Every actor has its own durable state: a Go value that Francis stores in the database (internally, serialized to JSON), keyed by the actor’s type and ID. State is independent of whether the actor is currently active: it survives deactivation, process restarts, and an actor moving between hosts.

Working with state through the client#

The most convenient way to manage an actor’s own state is the typed actor.Client[T], where T is the type of your state.
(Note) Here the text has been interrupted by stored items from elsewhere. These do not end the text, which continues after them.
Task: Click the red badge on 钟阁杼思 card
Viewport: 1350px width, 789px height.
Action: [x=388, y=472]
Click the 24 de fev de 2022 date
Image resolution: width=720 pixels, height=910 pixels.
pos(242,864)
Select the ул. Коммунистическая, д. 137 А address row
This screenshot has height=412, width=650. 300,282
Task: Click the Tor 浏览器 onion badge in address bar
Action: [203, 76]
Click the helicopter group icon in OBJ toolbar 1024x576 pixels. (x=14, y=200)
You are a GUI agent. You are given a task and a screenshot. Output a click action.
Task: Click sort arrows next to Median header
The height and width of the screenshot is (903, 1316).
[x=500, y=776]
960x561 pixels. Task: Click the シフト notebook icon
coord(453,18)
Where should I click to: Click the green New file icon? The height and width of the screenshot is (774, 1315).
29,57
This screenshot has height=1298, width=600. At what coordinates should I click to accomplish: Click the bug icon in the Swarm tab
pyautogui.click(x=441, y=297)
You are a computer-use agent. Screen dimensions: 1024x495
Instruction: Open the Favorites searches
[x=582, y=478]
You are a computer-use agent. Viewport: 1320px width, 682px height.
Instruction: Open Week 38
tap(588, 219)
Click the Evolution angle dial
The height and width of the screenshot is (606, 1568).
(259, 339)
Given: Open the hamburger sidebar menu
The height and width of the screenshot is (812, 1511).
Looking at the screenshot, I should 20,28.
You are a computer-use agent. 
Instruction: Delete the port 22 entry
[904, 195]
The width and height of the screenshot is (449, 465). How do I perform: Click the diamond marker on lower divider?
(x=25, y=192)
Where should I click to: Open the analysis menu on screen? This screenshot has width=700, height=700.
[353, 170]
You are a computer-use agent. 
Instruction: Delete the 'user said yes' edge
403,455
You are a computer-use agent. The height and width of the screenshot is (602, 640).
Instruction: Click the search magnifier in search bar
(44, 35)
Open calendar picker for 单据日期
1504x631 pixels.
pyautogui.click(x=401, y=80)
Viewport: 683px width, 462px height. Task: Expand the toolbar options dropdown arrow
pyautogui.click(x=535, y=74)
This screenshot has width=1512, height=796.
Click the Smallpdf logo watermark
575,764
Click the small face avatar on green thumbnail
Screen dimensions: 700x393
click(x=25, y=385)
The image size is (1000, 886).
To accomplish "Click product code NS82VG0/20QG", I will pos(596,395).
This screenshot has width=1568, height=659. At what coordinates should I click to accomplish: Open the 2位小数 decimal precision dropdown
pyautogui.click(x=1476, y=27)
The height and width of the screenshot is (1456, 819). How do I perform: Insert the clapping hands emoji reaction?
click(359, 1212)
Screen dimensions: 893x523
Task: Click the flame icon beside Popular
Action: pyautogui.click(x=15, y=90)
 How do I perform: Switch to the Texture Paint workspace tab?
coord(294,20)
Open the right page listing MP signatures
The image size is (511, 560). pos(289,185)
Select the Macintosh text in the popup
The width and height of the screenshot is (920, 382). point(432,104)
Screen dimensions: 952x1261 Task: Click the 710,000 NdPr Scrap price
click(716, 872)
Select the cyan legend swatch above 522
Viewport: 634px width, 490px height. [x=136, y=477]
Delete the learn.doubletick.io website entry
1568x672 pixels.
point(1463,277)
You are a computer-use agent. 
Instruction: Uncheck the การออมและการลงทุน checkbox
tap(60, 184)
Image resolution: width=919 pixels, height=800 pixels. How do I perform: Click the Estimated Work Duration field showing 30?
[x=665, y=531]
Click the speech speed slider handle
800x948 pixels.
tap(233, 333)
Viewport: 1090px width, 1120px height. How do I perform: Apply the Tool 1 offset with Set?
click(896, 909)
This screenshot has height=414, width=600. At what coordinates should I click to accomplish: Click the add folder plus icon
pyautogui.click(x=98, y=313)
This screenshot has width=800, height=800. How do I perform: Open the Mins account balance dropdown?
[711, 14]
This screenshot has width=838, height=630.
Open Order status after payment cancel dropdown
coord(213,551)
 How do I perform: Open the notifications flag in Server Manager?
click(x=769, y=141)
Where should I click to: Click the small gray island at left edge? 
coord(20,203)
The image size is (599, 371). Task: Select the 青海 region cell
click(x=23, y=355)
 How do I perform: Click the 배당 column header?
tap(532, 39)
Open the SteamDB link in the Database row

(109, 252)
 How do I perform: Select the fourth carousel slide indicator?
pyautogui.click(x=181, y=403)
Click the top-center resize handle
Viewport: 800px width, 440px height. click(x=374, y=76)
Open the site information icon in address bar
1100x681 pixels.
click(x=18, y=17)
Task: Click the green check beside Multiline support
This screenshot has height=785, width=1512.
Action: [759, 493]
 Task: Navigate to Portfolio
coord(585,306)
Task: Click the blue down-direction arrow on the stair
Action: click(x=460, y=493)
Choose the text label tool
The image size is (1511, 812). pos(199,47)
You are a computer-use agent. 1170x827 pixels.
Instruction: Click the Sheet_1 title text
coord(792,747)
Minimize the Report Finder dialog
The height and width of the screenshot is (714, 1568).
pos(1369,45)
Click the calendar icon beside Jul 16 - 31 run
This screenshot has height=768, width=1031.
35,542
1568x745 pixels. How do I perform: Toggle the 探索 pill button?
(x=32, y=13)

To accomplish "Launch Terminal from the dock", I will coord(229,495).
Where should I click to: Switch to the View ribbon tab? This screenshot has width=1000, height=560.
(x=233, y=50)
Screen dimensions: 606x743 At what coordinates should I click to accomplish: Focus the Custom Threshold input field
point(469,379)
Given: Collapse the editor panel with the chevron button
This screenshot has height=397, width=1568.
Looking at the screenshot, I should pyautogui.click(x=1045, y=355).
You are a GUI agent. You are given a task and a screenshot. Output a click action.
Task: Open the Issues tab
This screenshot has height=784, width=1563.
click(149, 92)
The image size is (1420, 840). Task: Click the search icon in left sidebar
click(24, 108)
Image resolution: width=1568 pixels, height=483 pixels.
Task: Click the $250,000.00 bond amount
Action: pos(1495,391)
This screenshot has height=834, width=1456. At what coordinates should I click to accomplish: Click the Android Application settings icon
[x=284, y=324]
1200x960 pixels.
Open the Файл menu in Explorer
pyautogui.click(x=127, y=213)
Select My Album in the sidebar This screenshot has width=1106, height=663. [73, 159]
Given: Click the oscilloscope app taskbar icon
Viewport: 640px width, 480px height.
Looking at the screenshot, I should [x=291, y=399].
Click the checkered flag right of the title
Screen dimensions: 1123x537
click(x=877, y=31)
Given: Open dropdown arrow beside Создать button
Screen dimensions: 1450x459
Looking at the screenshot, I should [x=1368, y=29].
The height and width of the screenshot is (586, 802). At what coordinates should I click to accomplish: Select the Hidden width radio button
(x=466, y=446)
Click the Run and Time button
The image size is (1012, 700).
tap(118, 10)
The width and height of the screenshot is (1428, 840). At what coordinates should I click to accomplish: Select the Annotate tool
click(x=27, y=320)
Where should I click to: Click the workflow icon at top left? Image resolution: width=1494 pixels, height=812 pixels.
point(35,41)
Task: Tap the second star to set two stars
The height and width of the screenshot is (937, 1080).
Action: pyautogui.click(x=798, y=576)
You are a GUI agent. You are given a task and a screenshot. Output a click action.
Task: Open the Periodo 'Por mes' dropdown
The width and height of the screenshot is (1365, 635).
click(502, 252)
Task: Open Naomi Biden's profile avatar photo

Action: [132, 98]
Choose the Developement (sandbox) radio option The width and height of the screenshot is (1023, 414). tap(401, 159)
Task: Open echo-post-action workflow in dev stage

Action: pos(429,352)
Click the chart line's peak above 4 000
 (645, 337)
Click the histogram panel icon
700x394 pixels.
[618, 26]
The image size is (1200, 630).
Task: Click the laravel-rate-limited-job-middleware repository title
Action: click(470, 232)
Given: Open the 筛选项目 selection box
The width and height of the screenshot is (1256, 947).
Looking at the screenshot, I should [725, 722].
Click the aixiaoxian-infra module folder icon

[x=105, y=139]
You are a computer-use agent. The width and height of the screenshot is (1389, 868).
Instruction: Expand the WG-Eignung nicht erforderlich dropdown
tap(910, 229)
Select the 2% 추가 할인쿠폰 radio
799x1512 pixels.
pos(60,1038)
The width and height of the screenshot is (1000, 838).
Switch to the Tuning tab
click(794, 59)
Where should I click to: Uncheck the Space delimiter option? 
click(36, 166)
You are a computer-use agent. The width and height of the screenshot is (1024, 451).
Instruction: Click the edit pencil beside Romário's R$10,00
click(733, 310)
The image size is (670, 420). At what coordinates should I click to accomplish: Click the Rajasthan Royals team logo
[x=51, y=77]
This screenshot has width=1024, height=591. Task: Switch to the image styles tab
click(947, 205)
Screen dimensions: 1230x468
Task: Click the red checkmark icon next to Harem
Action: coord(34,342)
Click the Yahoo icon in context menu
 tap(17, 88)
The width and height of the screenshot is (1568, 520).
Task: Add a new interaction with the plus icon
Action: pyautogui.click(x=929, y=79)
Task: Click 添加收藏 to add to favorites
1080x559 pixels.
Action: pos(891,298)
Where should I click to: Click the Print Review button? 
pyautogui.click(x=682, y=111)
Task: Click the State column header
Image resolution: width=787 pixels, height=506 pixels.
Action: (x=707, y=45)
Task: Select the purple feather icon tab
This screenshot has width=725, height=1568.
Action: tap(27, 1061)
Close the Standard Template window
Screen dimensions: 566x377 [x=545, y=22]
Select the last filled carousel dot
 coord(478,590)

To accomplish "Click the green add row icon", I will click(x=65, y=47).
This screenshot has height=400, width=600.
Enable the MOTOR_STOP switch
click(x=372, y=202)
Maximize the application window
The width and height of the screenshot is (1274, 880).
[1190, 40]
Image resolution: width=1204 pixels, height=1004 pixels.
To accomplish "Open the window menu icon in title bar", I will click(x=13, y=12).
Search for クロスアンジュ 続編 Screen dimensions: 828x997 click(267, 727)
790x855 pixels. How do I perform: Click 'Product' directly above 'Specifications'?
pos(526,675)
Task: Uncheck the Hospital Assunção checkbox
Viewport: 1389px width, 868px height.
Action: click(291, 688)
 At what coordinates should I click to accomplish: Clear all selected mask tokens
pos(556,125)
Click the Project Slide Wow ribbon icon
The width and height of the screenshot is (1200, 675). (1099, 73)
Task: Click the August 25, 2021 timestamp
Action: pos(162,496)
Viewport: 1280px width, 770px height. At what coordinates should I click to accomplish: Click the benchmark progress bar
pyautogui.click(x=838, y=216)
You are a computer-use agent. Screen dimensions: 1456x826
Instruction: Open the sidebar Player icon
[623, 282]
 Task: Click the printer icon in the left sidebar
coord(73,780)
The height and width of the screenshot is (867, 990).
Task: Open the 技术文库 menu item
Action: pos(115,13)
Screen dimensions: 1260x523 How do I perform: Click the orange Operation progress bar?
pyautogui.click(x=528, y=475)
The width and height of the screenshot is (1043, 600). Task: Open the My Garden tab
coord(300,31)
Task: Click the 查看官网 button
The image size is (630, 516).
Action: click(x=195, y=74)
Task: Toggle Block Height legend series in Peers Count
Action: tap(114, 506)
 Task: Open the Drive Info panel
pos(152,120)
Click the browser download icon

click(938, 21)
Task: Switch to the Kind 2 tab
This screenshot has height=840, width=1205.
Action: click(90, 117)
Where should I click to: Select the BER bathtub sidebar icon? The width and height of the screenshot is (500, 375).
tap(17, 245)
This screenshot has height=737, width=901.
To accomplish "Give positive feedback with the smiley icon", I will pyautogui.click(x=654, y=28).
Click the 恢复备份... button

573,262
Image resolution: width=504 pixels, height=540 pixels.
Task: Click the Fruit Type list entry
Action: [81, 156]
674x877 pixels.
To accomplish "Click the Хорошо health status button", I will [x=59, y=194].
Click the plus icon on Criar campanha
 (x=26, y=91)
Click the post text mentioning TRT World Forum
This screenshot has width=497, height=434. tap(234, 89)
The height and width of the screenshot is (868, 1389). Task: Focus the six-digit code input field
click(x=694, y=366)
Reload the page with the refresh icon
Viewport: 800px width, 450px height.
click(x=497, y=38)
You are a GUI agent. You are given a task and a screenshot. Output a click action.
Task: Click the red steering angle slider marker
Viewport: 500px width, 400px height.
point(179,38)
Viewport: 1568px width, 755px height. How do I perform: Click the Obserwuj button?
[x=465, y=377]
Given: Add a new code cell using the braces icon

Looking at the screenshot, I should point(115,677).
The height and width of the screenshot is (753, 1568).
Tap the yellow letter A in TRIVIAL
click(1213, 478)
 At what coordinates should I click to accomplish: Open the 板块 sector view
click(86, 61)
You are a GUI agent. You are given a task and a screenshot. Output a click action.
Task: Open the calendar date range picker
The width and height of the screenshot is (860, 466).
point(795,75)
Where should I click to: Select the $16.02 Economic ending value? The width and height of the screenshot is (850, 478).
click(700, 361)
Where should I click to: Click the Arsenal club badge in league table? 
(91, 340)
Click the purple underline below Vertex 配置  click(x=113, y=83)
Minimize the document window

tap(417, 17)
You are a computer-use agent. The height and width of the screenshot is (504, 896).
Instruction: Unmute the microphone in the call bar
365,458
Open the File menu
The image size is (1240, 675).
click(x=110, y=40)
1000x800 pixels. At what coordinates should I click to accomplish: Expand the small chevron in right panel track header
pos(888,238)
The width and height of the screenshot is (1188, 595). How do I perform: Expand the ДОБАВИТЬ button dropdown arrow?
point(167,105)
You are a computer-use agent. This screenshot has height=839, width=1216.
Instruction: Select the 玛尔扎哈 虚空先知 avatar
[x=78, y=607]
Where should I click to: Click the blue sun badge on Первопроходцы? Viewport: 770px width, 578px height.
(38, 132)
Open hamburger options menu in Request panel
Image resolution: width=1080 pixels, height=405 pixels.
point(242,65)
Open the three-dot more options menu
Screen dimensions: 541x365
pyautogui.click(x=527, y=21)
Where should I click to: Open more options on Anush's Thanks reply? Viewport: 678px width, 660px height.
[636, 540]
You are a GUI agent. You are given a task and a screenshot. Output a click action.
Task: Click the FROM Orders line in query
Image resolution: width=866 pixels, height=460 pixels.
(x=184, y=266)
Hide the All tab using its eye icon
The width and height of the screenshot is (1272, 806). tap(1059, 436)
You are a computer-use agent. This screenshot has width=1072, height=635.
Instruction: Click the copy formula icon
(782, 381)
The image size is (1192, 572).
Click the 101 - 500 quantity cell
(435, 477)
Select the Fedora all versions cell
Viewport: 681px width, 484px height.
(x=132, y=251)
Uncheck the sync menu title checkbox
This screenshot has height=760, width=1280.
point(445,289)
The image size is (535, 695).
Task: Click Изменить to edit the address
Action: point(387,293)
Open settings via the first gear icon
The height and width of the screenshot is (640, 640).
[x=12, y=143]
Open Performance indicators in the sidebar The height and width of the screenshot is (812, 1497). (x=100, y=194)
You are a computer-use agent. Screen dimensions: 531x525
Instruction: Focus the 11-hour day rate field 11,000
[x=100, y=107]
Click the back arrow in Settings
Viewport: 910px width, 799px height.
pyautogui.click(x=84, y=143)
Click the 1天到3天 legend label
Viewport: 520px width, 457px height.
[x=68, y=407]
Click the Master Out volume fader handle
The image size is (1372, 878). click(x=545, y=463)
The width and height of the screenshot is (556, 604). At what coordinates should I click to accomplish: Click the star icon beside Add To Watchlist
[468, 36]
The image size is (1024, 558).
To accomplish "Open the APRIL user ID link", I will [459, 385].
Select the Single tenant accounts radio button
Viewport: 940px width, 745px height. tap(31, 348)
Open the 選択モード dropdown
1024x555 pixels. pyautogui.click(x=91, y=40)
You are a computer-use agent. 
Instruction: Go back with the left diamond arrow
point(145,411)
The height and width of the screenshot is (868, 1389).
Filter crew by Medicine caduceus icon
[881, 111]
You create one in the factory and keep it on the actor struct:

type cartState struct {
	Items []string
}

type Cart struct {
	client actor.Client[cartState]
}

func NewCart(actorID string, service *actor.Service) actor.Actor {
	return &Cart{
		client: actor.NewActorClient[cartState]("cart", actorID, service),
	}
}

Reading state#

state, err := c.client.GetState(ctx)

GetState returns the actor’s state as a typed T. If the actor has no stored state yet, it returns the zero value of T (not an error), so you can treat “first time” and “existing” uniformly.

The client caches the state in memory for the lifetime of the activation. Because an actor handles one invocation at a time, this cache is always consistent: repeated GetState calls within an activation don’t re-read the database.

Writing state#

state.Items = append(state.Items, "book")
err := c.client.SetState(ctx, state, nil)

SetState persists the value and updates the in-memory cache. State is only durable once SetState returns successfully: mutating the struct alone does not persist anything.

Deleting state#

err := c.client.DeleteState(ctx)

DeleteState removes the stored state. After deletion, GetState again returns the zero value.

State TTL#

You can give state a time-to-live (TTL) so it expires automatically. Pass SetStateOpts to SetState:

err := c.client.SetState(ctx, state, &actor.SetStateOpts{
	TTL: 24 * time.Hour,
})

After the TTL elapses, the state is treated as absent and is eventually purged by the provider’s cleanup. This is useful for ephemeral actors whose state should not linger indefinitely (for example: user sessions, shopping carts…). Pass nil (or a zero TTL) for state that never expires (state has no TTL by default).

Accessing state through the service#

The typed client is built on top of actor.Service, which exposes the same operations for any actor:

// dest is decoded from the stored JSON
var state cartState
err := service.GetState(ctx, "cart", "user-42", &state)

err = service.SetState(ctx, "cart", "user-42", state, nil)
err = service.DeleteState(ctx, "cart", "user-42")

At the service level, GetState and DeleteState return actor.ErrStateNotFound when no state exists. The typed client smooths this over by returning a zero value instead. Use the service form when you need to manage another actor’s state, or when you want to distinguish “no state” from “zero state”.

How state is stored#

State is serialized to JSON, so your state type must be JSON-serializable. A few practical notes:

  • Use exported fields - unexported fields are not serialized.
  • Keep state reasonably small — it’s read and written as a single value per actor. If you need to store large blobs (for example, full images), it’s best to save them somewhere else (like an object storage service) and keep only a reference in the actor’s state.
  • The storage backend is your configured provider (SQLite or PostgreSQL).

Because state is durable and single-activation guarantees one writer at a time, you generally don’t need optimistic concurrency or your own locking for an actor’s own state.